A man in a hot air balloon realised he was lost. He reduced altitude and spotted a man below. He descended a bit more and shouted,
"Excuse me, can you help me? I promised a friend I would meet him an hour ago, but I don't know where I am."
The man below replied,
"You're in a hot air balloon hovering approximately 30 feet above the ground. You're between 40 and 41 degrees north latitude and between 59 and 60 degrees west longitude."
"You must be an engineer," said the balloonist.
"I am," replied the man, "How did you know?"
"Well," answered the balloonist, "everything you told me is technically correct, but I've no idea what to make of your information, and the fact is I'm still lost. Frankly, you've not been much help at all. If anything, you've delayed my trip."
The man below responded, "You must be in Management."
"I am," replied the balloonist, "but how did you know?"
"Well," said the man, "you don't know where you are or where you're going.

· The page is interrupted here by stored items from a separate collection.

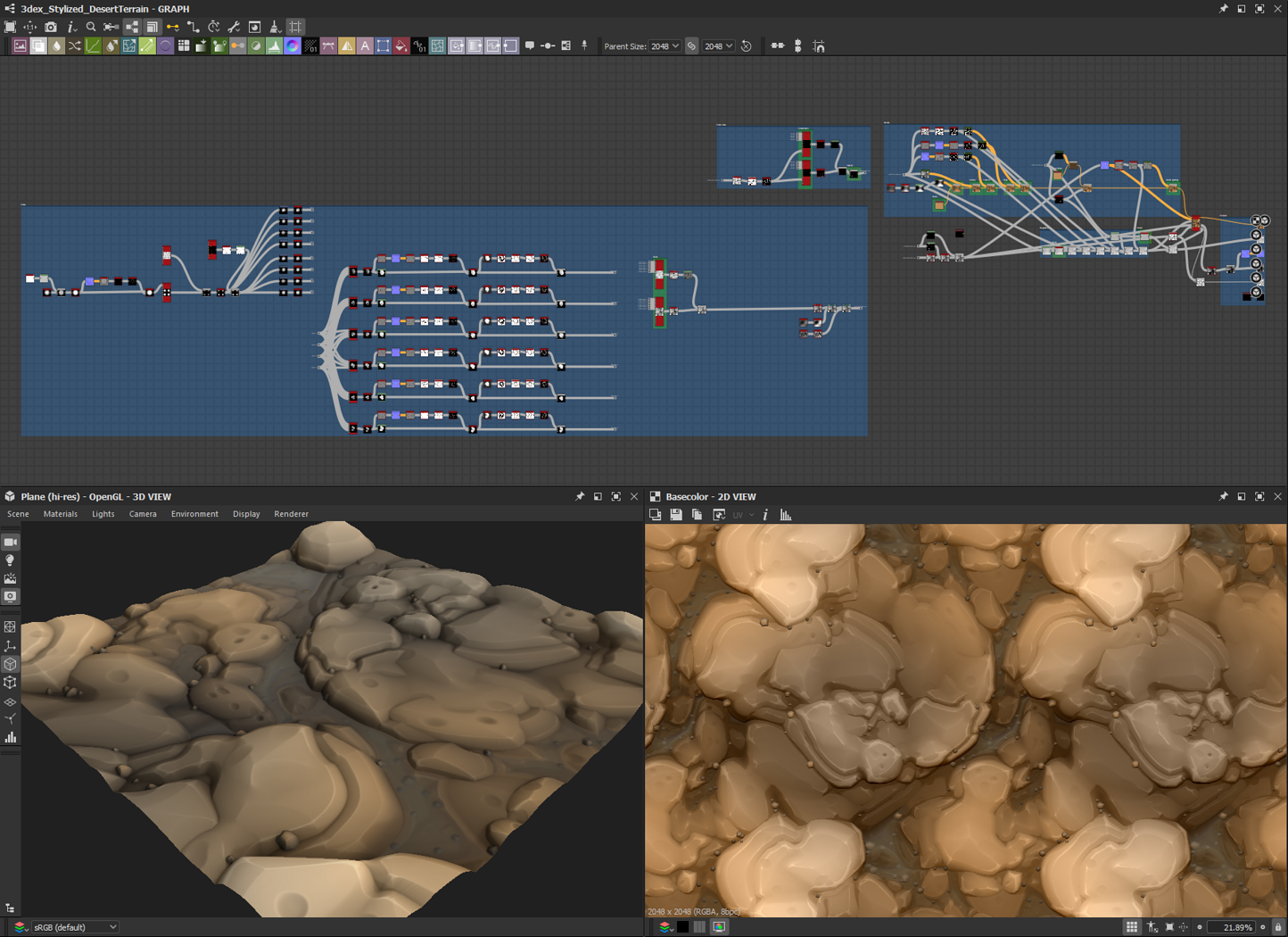Open the Renderer menu in 3D view

tap(291, 514)
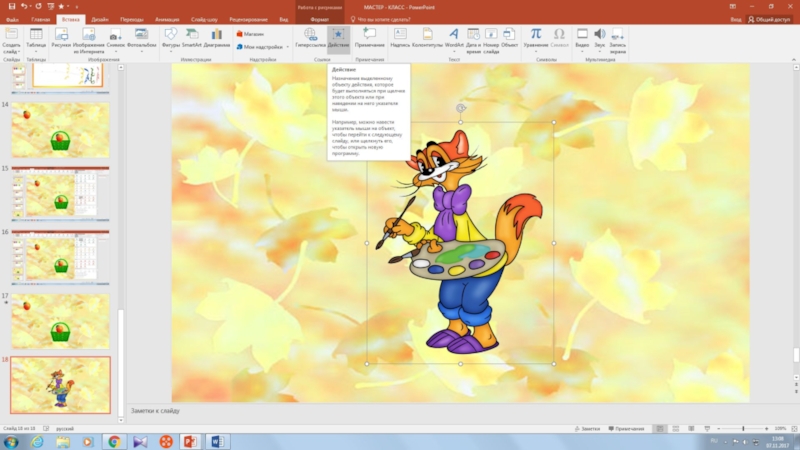Click the WordArt icon
The height and width of the screenshot is (450, 800).
pyautogui.click(x=454, y=38)
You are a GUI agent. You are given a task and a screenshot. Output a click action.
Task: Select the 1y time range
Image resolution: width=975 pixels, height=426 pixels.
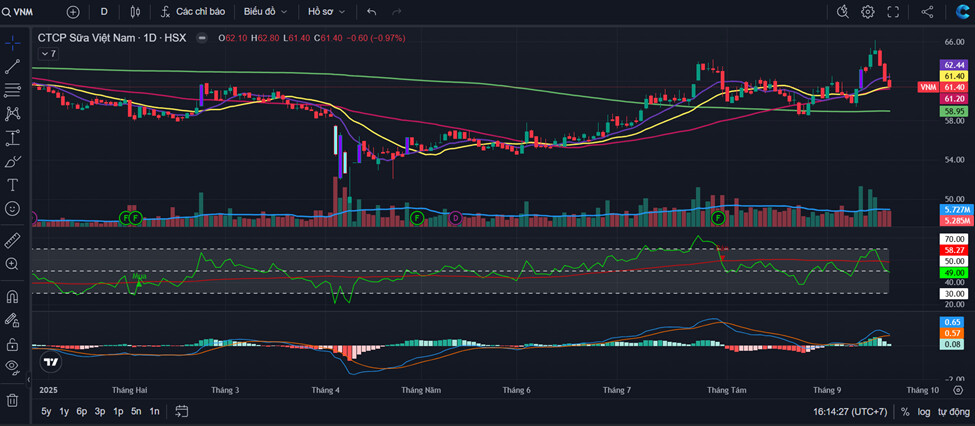click(x=64, y=411)
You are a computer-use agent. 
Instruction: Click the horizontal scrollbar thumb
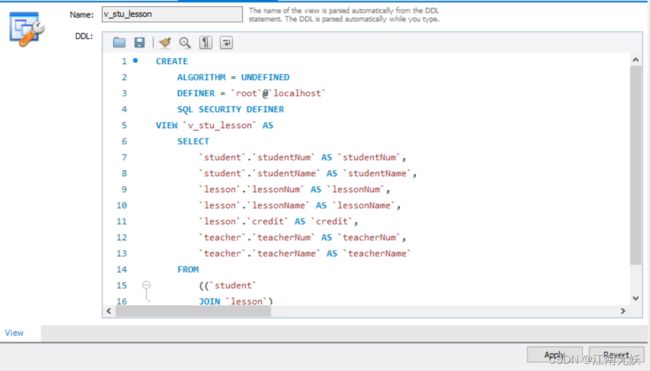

You have risen to where you are due to a large quantity of hot air. You made a promise, which you've no idea how to keep, and you expect people beneath you to solve your problems. The fact is you are in exactly the same position you were in before we met, but now, somehow, it's my fault."




I'm an engineer. :D


Ah the old favorite. Was looking through my e-mails to find it. I am also an engineer and it sums up our mangement perfectly......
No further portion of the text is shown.